**WHAT THIS TASK INVOLVES**
Go through the records below and report each line with "axis" in it.

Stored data
------------------------------------------------------------------------

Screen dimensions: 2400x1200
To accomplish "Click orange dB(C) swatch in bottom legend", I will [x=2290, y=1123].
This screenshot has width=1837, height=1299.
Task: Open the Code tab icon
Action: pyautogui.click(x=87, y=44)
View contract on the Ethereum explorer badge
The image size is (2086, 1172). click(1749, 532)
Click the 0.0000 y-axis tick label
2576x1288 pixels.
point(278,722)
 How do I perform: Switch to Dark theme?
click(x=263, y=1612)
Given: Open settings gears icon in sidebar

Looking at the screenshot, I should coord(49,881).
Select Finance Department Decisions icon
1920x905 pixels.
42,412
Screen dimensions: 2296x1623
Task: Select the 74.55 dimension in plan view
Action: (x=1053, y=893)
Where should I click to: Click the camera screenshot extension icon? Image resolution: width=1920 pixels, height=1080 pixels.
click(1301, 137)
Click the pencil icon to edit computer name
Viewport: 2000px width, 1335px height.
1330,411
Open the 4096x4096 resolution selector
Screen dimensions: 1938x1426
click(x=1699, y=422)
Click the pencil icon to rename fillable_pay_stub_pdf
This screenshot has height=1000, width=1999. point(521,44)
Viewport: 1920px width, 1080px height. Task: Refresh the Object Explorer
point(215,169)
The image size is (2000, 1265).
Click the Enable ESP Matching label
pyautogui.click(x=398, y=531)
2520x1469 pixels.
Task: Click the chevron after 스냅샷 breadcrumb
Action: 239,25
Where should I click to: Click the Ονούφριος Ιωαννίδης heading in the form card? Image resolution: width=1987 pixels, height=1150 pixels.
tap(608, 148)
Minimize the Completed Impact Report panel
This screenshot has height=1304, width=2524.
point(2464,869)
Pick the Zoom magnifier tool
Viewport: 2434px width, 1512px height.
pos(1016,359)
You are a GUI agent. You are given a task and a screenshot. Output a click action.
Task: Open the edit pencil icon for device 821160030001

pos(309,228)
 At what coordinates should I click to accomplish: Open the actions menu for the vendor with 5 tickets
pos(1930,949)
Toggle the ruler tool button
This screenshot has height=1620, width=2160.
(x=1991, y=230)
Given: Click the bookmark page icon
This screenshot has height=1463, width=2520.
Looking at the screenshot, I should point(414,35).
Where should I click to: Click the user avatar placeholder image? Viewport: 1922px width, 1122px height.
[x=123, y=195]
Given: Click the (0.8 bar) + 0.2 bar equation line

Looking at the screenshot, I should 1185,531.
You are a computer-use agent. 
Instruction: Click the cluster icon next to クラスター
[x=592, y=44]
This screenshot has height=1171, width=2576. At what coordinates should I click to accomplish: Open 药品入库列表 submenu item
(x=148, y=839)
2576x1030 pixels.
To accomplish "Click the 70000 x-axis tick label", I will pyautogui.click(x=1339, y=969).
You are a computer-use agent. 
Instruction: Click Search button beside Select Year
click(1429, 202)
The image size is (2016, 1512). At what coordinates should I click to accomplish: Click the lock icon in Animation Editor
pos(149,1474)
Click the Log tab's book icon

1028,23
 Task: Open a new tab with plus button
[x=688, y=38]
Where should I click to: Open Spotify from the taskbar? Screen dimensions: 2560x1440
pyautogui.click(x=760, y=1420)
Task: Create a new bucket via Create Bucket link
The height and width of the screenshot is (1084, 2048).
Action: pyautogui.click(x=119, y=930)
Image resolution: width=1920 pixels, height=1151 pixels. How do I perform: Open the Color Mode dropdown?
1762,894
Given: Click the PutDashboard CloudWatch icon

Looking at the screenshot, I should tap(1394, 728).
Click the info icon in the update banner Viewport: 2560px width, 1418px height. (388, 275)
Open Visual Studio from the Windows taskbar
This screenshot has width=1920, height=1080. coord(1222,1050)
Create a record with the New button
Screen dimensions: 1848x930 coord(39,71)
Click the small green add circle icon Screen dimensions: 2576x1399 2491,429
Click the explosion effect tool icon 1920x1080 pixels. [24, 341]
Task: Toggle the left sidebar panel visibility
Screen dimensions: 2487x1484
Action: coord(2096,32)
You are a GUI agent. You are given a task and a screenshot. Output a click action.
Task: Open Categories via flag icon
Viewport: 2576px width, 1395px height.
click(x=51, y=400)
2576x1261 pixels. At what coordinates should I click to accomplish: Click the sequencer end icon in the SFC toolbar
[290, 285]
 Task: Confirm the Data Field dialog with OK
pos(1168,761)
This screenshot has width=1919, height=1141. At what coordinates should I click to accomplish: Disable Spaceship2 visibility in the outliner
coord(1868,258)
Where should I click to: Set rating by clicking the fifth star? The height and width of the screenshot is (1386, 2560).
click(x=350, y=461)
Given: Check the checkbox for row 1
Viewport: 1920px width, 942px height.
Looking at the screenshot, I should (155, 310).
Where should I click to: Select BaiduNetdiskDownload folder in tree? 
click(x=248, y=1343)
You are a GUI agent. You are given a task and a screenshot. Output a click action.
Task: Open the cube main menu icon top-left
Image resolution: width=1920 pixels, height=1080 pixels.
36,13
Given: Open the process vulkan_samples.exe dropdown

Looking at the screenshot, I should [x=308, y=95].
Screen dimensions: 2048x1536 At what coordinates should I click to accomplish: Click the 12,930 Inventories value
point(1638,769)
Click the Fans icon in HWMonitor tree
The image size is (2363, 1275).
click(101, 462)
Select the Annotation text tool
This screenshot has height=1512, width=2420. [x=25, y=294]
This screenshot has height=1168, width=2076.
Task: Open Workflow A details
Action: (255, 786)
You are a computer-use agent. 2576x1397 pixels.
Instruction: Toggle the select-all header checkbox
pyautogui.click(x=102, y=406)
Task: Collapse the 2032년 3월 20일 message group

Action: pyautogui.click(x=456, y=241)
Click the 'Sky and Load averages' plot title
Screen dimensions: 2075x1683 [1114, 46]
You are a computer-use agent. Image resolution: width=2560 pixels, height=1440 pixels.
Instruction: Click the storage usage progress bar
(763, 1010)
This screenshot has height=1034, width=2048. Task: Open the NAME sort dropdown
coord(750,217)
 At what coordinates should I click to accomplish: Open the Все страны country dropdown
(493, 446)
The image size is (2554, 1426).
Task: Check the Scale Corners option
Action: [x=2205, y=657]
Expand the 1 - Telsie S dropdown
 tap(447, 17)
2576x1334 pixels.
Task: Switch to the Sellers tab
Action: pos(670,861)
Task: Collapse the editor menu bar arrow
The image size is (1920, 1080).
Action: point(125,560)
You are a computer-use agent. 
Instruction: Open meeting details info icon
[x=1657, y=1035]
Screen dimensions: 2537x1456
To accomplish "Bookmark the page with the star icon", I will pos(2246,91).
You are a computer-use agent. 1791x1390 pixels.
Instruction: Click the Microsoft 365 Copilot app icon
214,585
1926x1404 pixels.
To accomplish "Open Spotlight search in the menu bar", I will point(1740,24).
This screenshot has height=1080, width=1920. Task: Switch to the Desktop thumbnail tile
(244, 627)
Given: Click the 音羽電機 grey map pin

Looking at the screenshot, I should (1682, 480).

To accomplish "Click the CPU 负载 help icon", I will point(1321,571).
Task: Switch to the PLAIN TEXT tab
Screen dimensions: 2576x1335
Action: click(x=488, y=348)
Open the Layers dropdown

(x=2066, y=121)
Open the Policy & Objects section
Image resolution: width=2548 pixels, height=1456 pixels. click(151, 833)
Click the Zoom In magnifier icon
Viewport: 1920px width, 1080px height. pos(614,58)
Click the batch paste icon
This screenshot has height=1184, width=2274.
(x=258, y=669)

------------------------------------------------------------------------

**TASK SOLUTION**
Click the 0.0000 y-axis tick label
To accomplish "Click the 70000 x-axis tick label", I will pyautogui.click(x=1339, y=969).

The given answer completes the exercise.